Her experience as a fellow exemplifies that of the scholars across generations—each embarks on their journey with a plan of study, and the fellowship leads to personal discovery where they develop skills and strengths that shape the remainder of their lives.

“Unlike a lot of other opportunities where there’s a real question of the return on investment, where you’re producing something whether or not it represents the person you are, the Keegan Fellowship is an investment in the individual—to be a leader, be a community member,” said Abhinav Krishnan, BA’23. “The student is the product at the end.”

Abhinav Krishnan balances a fresh stack of tortillas on a bike ride home during a writing retreat in Campeche, Mexico (September 2024).
Abhinav Krishnan balances a fresh stack of tortillas on a bike ride home during a writing retreat in Campeche, Mexico (September 2024).

Krishnan’s travels extended interests he developed as a student, exploring environmental movements around the world and their success in the context of cultures and societal change. As he became steeped in communities from Bangladesh to Spain to Mexico, and others, he began to perceive common methods of communication that connected people based on common ground. They talked with one another rather than at one another, developing genuine understanding of concerns and the context of their lives.

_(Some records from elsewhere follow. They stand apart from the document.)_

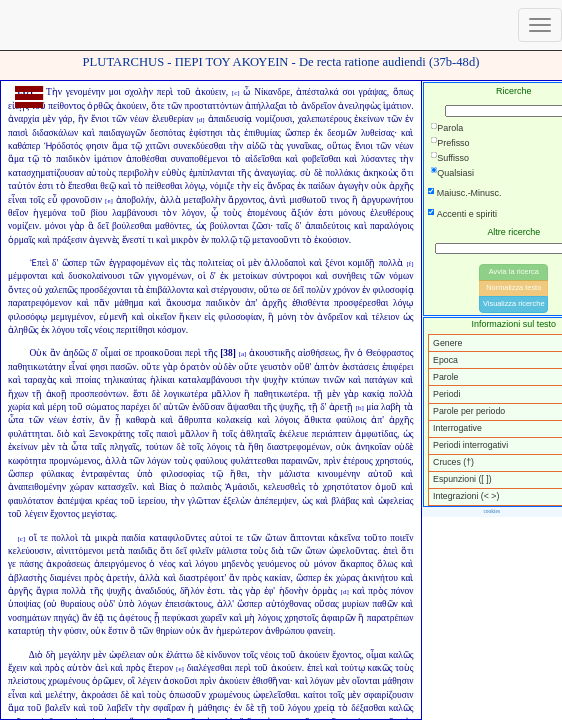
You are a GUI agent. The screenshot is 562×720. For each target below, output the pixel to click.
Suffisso (453, 158)
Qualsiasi (455, 173)
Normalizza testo (513, 287)
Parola (450, 128)
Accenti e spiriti (467, 214)
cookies (491, 511)
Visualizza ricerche (513, 303)
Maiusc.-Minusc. (469, 193)
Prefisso (453, 143)
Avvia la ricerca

Abhinav Krishnan, seated with the Vanderbilt delegation at a plenary session at the 28th annual UN Conference of Parties in Dubai, UAE (December 2023).
Abhinav Krishnan, seated with the Vanderbilt delegation at a plenary session at the 28th annual UN Conference of Parties in Dubai, UAE (December 2023).

“The fellowship experience fundamentally alters the way you look at the world,” Krishnan said. “It became really clear to me that the greatest gift I have to offer the world is my time and talent, so I want my work, my professional life, to reflect that to the greatest degree possible.”

Currently a program coordinator for StoryCorps, a media nonprofit dedicated to hopeful storytelling, Krishnan runs the One Small Step program at Vanderbilt, which aims to help students better understand the factors that have shaped our beliefs and humanize these differences by sharing our life experiences in one-on-one conversations.

“Unlike a lot of other opportunities where there’s a real question of the return on investment, where you’re producing something whether or not it represents the person you are, the Keegan Fellowship is an investment in the individual—to be a leader, be a community member.”

Consistently citing the lifelong impact of the experience on their entire lives, the Keegan alumni community remains highly engaged with the program, with an intense interest in its growth. Along with Moore, Albright, Pankey and many other fellowship alumni serve on the selection committee every year.

“The gratitude for the opportunity and a desire to pay forward that opportunity to others have strengthened this incredible community of people who, across more than 60 years, had the same type of rare experience of exploration around the world,” said Moore.

With a deeply connected network and multiple fellows now named each year, the foundation is firmly in place for the next 60 years of fellows. Both the direct impact of the fellowship on its students and their future impact in the world will multiply as more qualified students receive funding to pursue meaningful study and return with completely new perspectives. Every gift to the Michael B. Keegan Traveling Fellowship Fund provides this promise, and the ongoing donor challenge expands the possibilities.